As Hurricane Irma picked up steam, right-wing broadcaster Rush Limbaugh asserted that the media was hyping the hurricane “to advance this climate change agenda.” By Thursday, Limbaugh, was announcing plans to evacuate his Palm Beach home.
Beating the storm out of town is not so easy for many millions of people. In South Asia, the worst monsoons in decades have killed thousands this summer. Climate change also increases the risk of famine caused by droughts such as the one pounding Montana and North Dakota and fueling wildfires.

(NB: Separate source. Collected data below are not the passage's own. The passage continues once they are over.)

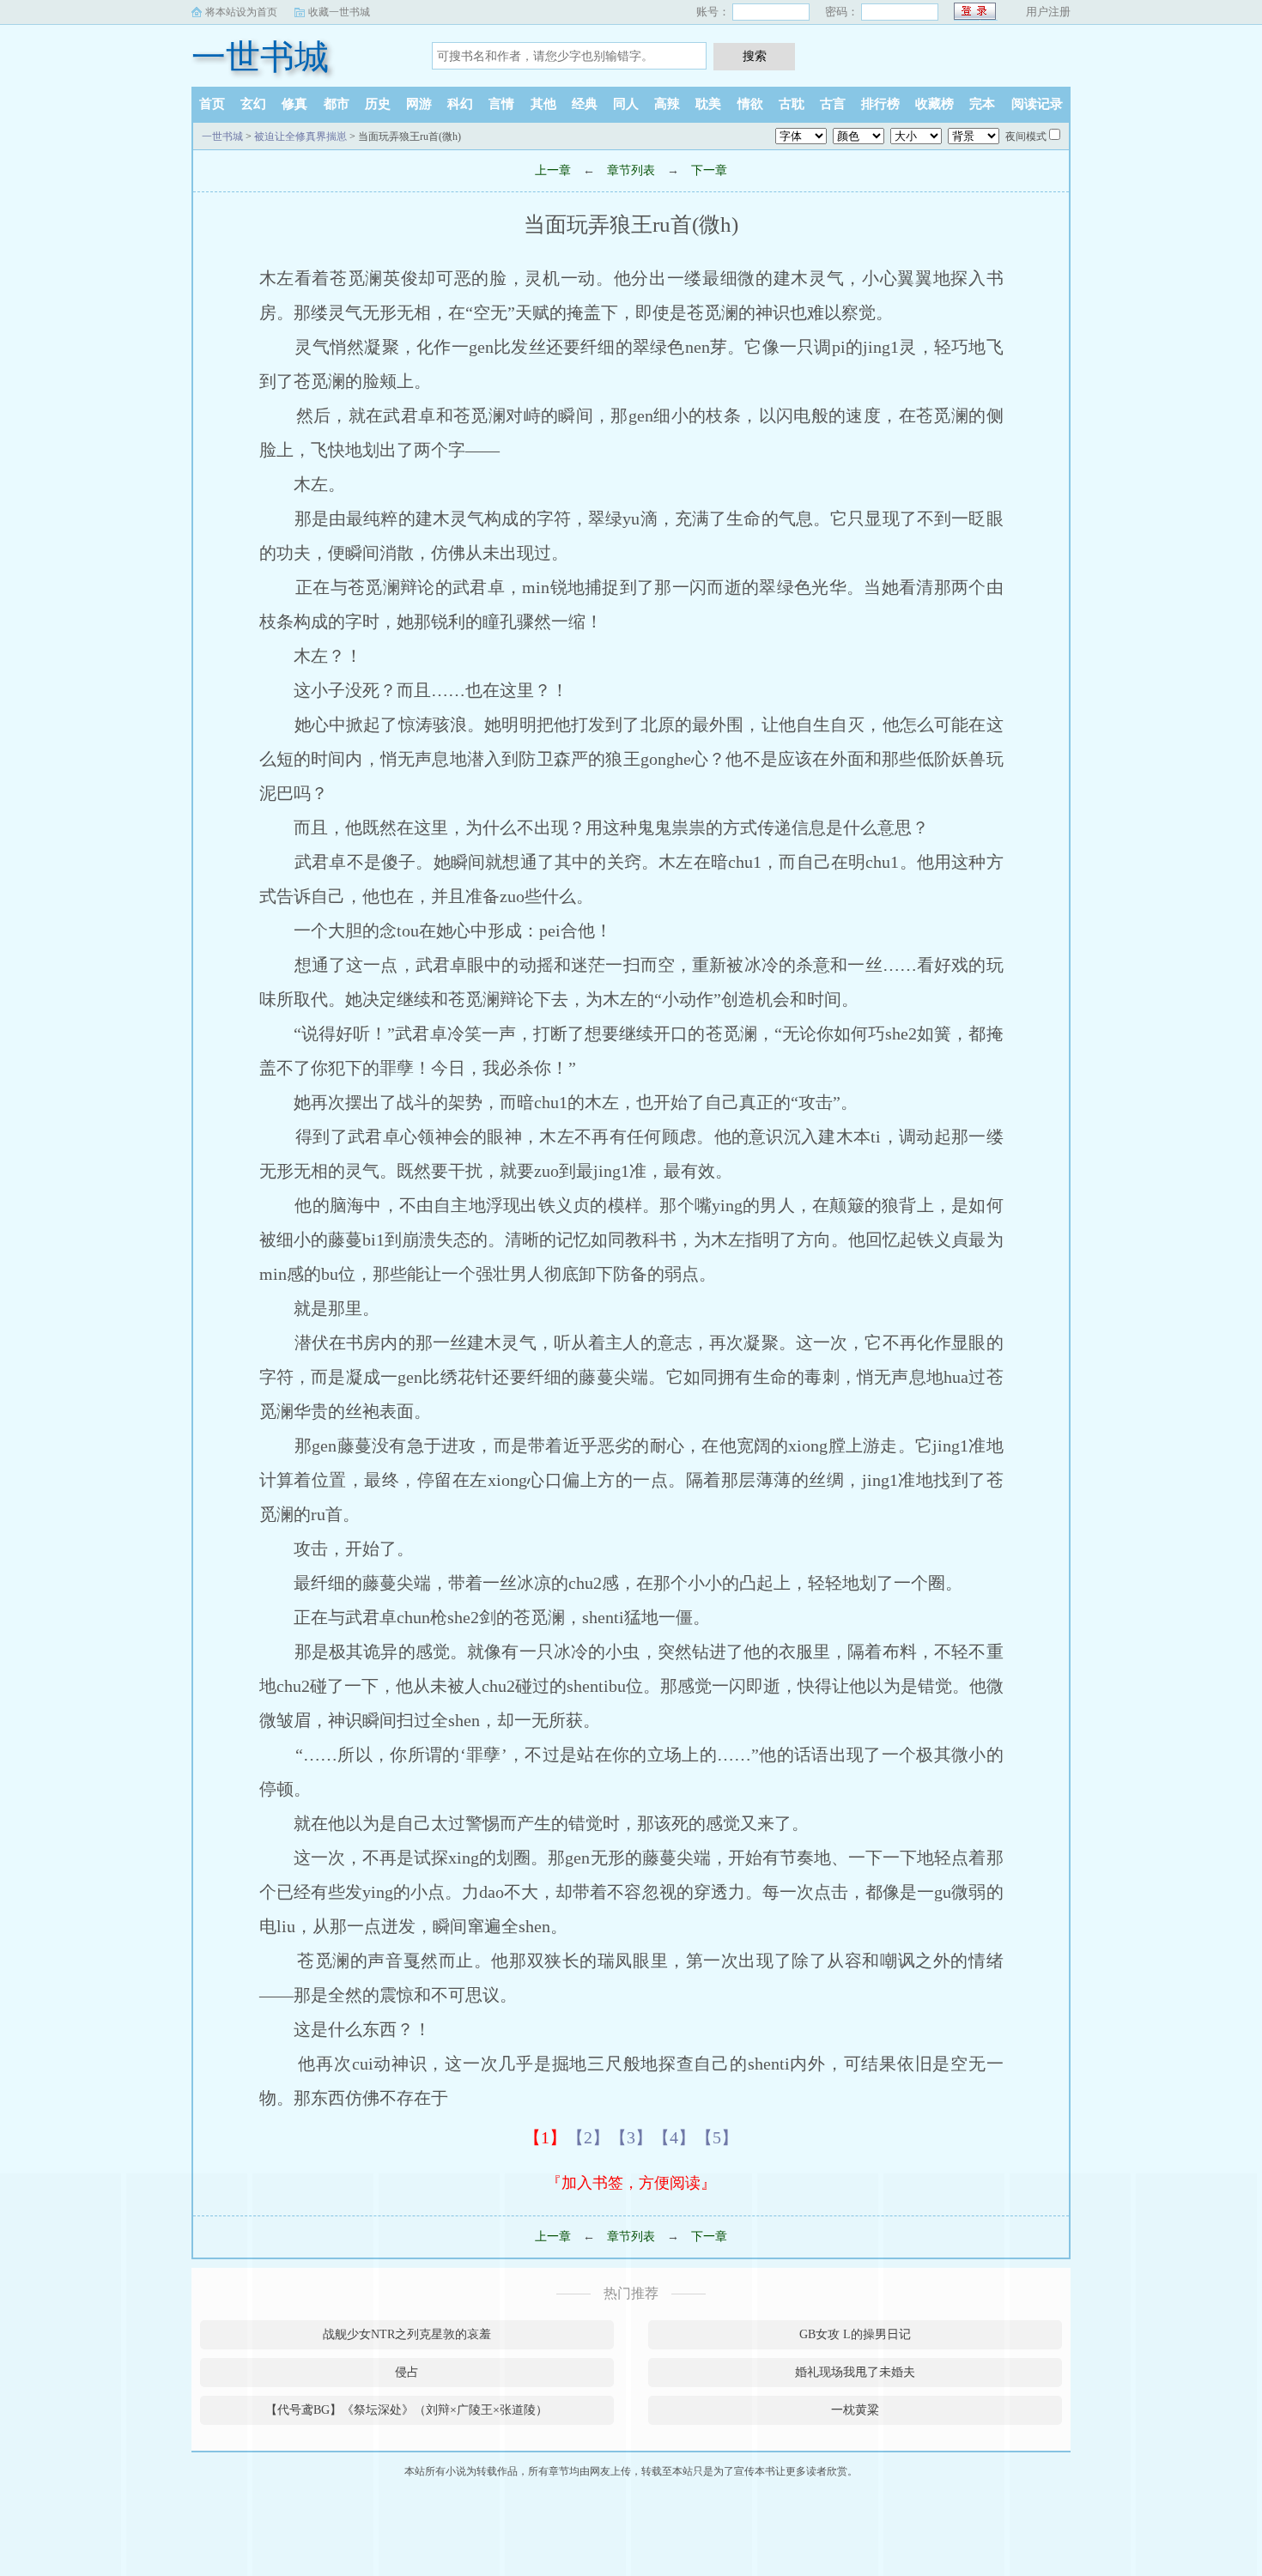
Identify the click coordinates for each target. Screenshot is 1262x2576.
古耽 (791, 104)
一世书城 (260, 57)
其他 (543, 104)
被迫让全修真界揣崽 (300, 136)
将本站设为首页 (241, 12)
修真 (294, 104)
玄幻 (253, 104)
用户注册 (1048, 11)
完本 (982, 104)
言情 (501, 104)
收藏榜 (934, 104)
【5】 (716, 2137)
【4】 (673, 2137)
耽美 (708, 104)
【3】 (631, 2137)
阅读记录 (1037, 104)
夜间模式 (1026, 136)
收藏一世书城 (339, 12)
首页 (212, 104)
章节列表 (631, 170)
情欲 (750, 104)
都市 (336, 104)
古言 (833, 104)
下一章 (709, 170)
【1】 (545, 2137)
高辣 (667, 104)
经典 (585, 104)
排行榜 (880, 104)
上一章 (553, 170)
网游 (419, 104)
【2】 (588, 2137)
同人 (626, 104)
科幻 (460, 104)
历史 (378, 104)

Science told us that storms would intensify as land and water heat up. Unusually hot seas fueled Harvey and Irma, supercharging them with more moisture and energy. As rain increasingly falls in a single big storm, rather than a series of smaller ones, droughts also are becoming more intense. None of this is a surprise. By the end of the 19th century, scientists were warning of a warming effect from burning coal and other fossil fuels which puts heat-trapping gases into the atmosphere. The science is solid and near unanimous, the evidence ever more compelling and the costs rising.
No one is more data-driven than an insurer. Last week Lloyd’s recommended steps, such as coastal wetlands restoration, to mitigate harm from climate change. “We know that the climate is changing and with it traditional weather patterns. . . . The world’s poorest countries face particularly acute problems — because they are on the front line of extreme weather, and are the places least able to fund recovery efforts.”
Republicans may have deluded themselves that they are protecting U.S. economic interests by ignoring the climate threat. But, as U.S. military leaders warned a decade ago, their inaction puts Americans at risk.